In order to familiarize fans with some of the top names in the 2018 NFL Draft, Chargers.com will be highlighting top prospects by position each week leading up to the first day of the draft on April 26th.
*Next up is a look at some of the premiere quarterbacks according to pundits. *
Weight: 233 pounds
NFL Network Pro Comparison: Jake Locker
Josh Allen may have the most powerful arm to ever come out of college football.
While that may sound like a bit of hyperbole, pundits, scouts and experts alike all rave about how they've never seen a cannon arm quite like Wyoming's quarterback.
As a result, Allen can fire throws that some of the top QBs to ever play in the NFL can only dream about. The 6-5, 233-pounder can air it out deep down field while also firing lasers on intermediate routes. He also boasts nimble feet to find space in the pocket or roll away from pressure.
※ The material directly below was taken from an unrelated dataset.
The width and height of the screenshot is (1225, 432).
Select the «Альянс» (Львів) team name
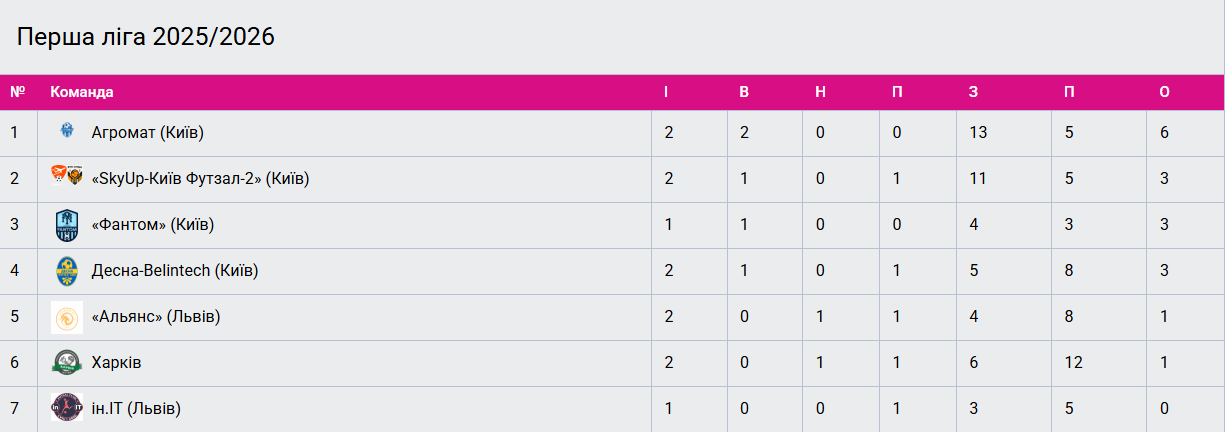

However, despite his highly regarded skillset, Allen's college stats pale in comparison to some of the other QBs in the draft. He completed only 152 of his 260 attempts (56.3 percent) in 2017 for 1,812 yards and 16 touchdowns. Allen can also carve teams up when he takes off downfield, running for 204 yards on 92 attempts for another five scores.
With rare raw traits without the track record of the other quarterbacks in this year's class, some consider Allen one of the biggest boom-or-bust prospects in the 2018 draft. Still, the upside is so huge that numerous pundits believe the Cleveland Browns will be tempted to take him first overall.
40-Yard Dash:4.75 seconds
Bench Press: 33.5 reps
Broad Jump: 119.0 inches
Weight: 220 pounds
NFL Network Pro Comparison: Andrew Luck
Sam Darnold has been on the NFL's radar for a number of years with teams eager to get their hands on the premiere quarterback.
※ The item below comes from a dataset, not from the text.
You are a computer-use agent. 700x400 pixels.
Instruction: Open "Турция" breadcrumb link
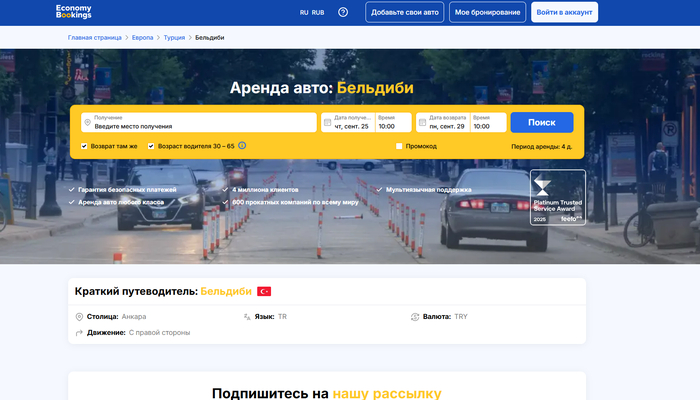[x=174, y=37]
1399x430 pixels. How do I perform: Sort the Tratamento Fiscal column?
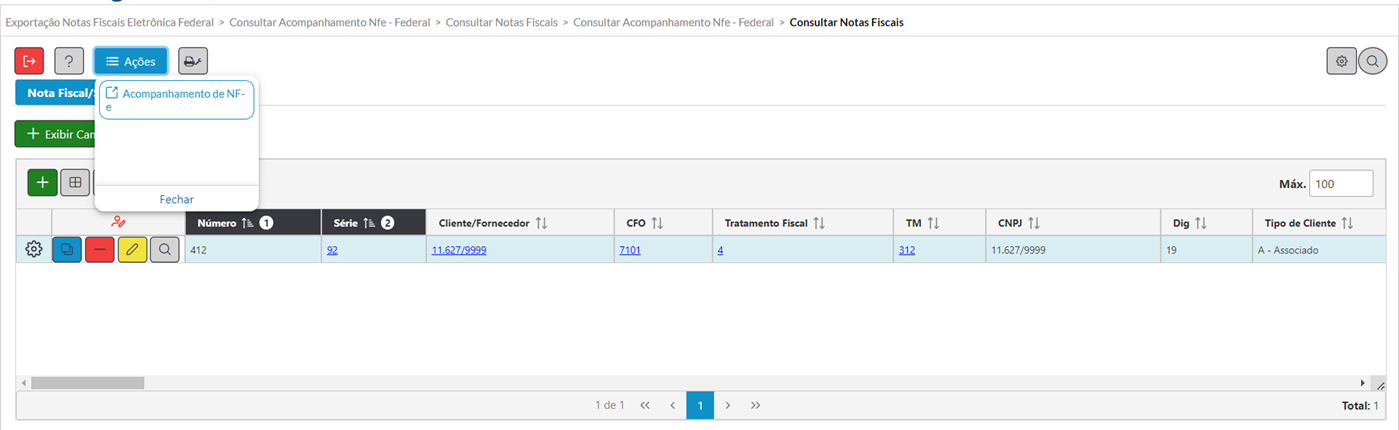(818, 223)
In fact, some consider him the best prospect since Andrew Luck, who he is often compared to.
Darnold made a name for himself as a redshirt freshman in 2016, completing 246-of-366 attempts (67.2 percent) for 3,086 yards and 31 touchdowns. He enters the draft fresh off another dynamic season in 2017. A first-team All-Pac-12 selection, he completed 303-of-480 passes (63.1 percent) for 4,143 yards and 26 TDs. If there is one concern, it's his propensity to turn the ball over.
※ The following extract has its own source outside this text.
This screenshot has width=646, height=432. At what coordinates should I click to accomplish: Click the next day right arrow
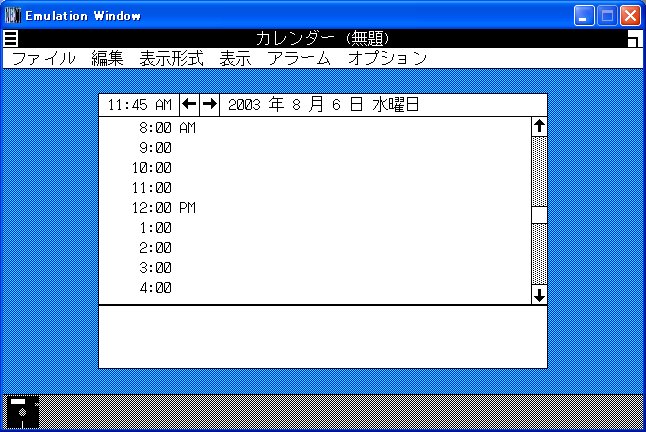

A true pocket passer, Darnold checks all the boxes. He is as accurate as he is strong, capable of making all the throws. He has a knack for finding the opening in the pocket while possessing a high football acumen to scan the field and find the correct read in a flash.
Overall, Darnold is considered a safe bet to become the face of a franchise for the next decade with the capability of starting from day one.
40-Yard Dash:4.85 seconds
Vertical Jump: 26.5 inches
Broad Jump: 105.0 inches
Weight: 200 pounds
NFL Network Pro Comparison: Mike Vick
The youngest player to ever win the Heisman Trophy, Lamar Jackson is an electrifying dual-threat at quarterback.
In addition to his uncanny playmaking ability with his arm, the Louisville quarterback is just as likely to carve opponents up with his legs.
All one has to do is watch his record-breaking sophomore campaign in 2016 when Jackson became the first player in FBS history with 3,300 passing yards and 1,500 rushing yards in a single season. He also became only the sixth player in history to throw and run for 20 touchdowns each in the same season. Overall, Jackson completed 230-of-409 attempts (56.2 percent) for 3,543 yards and 30 touchdowns while carrying the rock 260 times for 1,571 yards (6.0 ypc) and another 21 TDs. He accomplished all that at just 19 years old on his way to winning the Heisman Trophy.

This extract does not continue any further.